Studios Agia Anna/Paranga

Studios Agia Anna/Paranga

Directly on Agia Anna Beach (near Paranga)

Lining a flower-filled stone courtyard 20ft from the tiny beach at Agia Anna, are 15 self-catering and/or mini-fridge-equipped small studios, owned and managed by Marsoula and Yiorgos Daktilidis. The little complex is renovated and improved annually, spotlessly clean, and booked well in advance by regular, returning guests. Contact Marsoula directly on her cell phone (30+6944268372), and be sure to tell her Elisavet of GreeceTraveler sent you. The rates are very reasonable; the rooms feature TV and AC--but the biggest perk is sister (and brother-in-law's) Nicolas Taverna, located next door. (PS You'll need to arrange a rental car through my travel agents during your stay here: Agia Anna is located 5km from Mykonos's main town, Hora. Have your car waiting for you at the airport.)

Semeli Hotel Mykonos

Semeli Hotel Mykonos (A Class)

Fine Arts School District, Hora

The Semeli ( is my other recommended (for the young and the honeymooning) deluxe boutique hotel in Hora, and this place really has the feel of a private, neoclassical Mykonian residence. It’s a little less luxurious than the Belvedere, but quieter and a bit less outré. This would be my choice of all the hotels in Hora for price and location. The amenities are attractive: there are only 42 rooms; 3 suites. There are a fitness center, swimming pool, Jacuzzis, an in-house restaurant and bar, and an on-site garage. Rooms feature color satellite TV, and mini-bars. And, like the Belvedere, you’re already in town, so there’s no getting home by car, late, from the clubs.

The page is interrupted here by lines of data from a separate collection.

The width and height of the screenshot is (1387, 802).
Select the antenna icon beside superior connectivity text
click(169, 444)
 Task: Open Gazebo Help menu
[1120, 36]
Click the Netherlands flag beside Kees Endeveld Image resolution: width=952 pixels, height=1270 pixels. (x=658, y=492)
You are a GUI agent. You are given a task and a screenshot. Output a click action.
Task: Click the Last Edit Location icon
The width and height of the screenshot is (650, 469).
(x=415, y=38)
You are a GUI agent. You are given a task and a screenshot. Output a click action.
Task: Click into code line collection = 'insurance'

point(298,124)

PS For family retreats, artists seeking a completely-off-the-maps Mykonos hideaway, and other reclusive types, we found a little goldmine a few years back. Way, way out above unspoiled Lia Beach (where there’s some of the best swimming, and dining, on Mykonos), is a vacation rental property called the Villa Loulaki. There are 4 fully equipped, en-suite, air-conditioned bedrooms here, a kitchen. . .and lots of privacy. Owned by a Greek architect and his artist/wife, and let out to friends and other known entities, the Villa Loulaki is a find for some of us (Tel/Fax 210 8082997; 22890 72230; e-mail:; Cell 6972271775). Please let the owners know you came through my website. Also, at Elia, Christos, of Christos Coiffures (contact his manager at for info and bookings), has some exclusive apartments on the beach.

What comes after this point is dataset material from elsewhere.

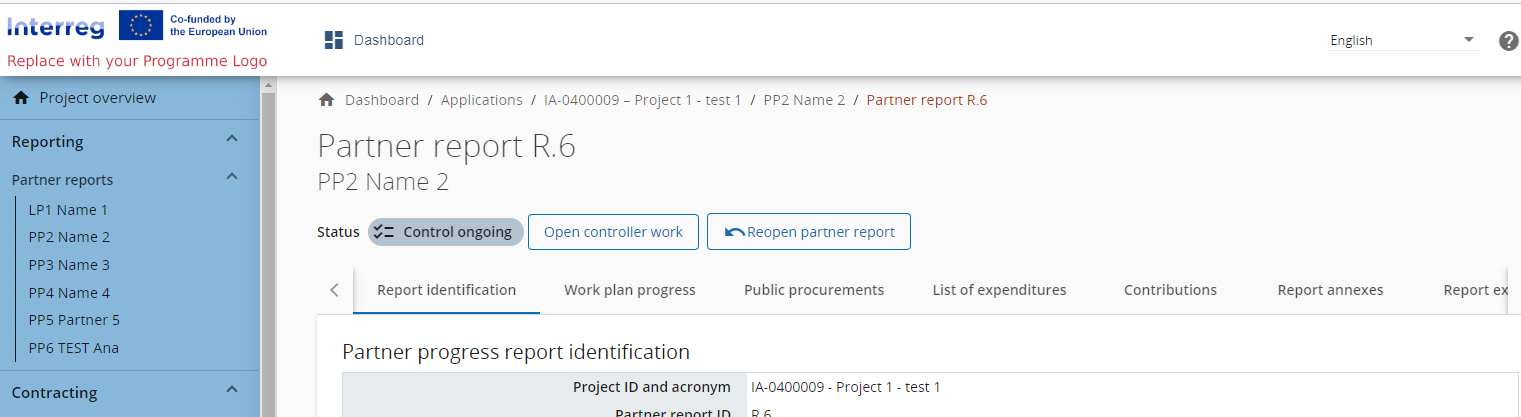Click Reopen partner report button

808,232
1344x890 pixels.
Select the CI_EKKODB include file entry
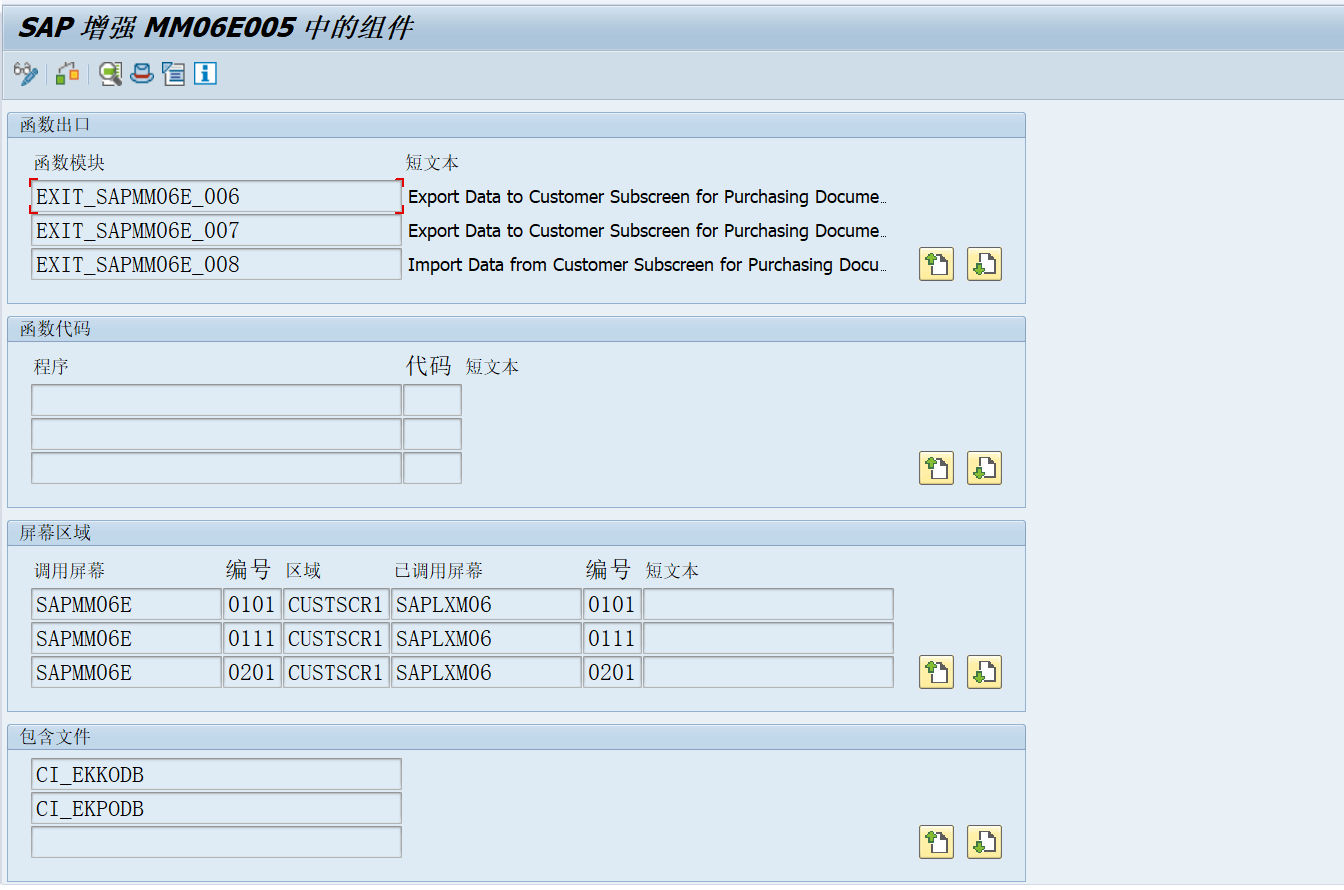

Further note on lodging: Two hotels just above Hora that are gay-friendly are the Elysium and the Geranium. Two family-run hotels—and they’re run by an extended family I love, the Kousathanas brothers, Nikolaos and Stathis, and their wives and children—are located on and just above Megali Ammos Beach, easy walking distance from Hora. They are: The Myconos Beach Hotel and the The Myconos Bay Hotel. Much more reasonably-priced than the aforementioned A and Luxury class hotels, their rooms are smaller and humbler, but Stathis and Liz, their daughter Marika, and Nikolaos are all wonderful hosts. It all depends on what sort of Mykonian experience you’re seeking. Another modest, friendly family-run hotel is the Hotel Carbonaki, located slap-dab in the middle of Hora, but up a quiet side street. There are only 20 rooms, and the pool’s really only big enough for a toe-splash, but it’s a bargain. As is the Terra Maria, with 14 rooms surrounding a lush Hora garden. Both these latter hotels are for those seeking bargains, and for those who may remember and miss the Mykonos of far earlier decades.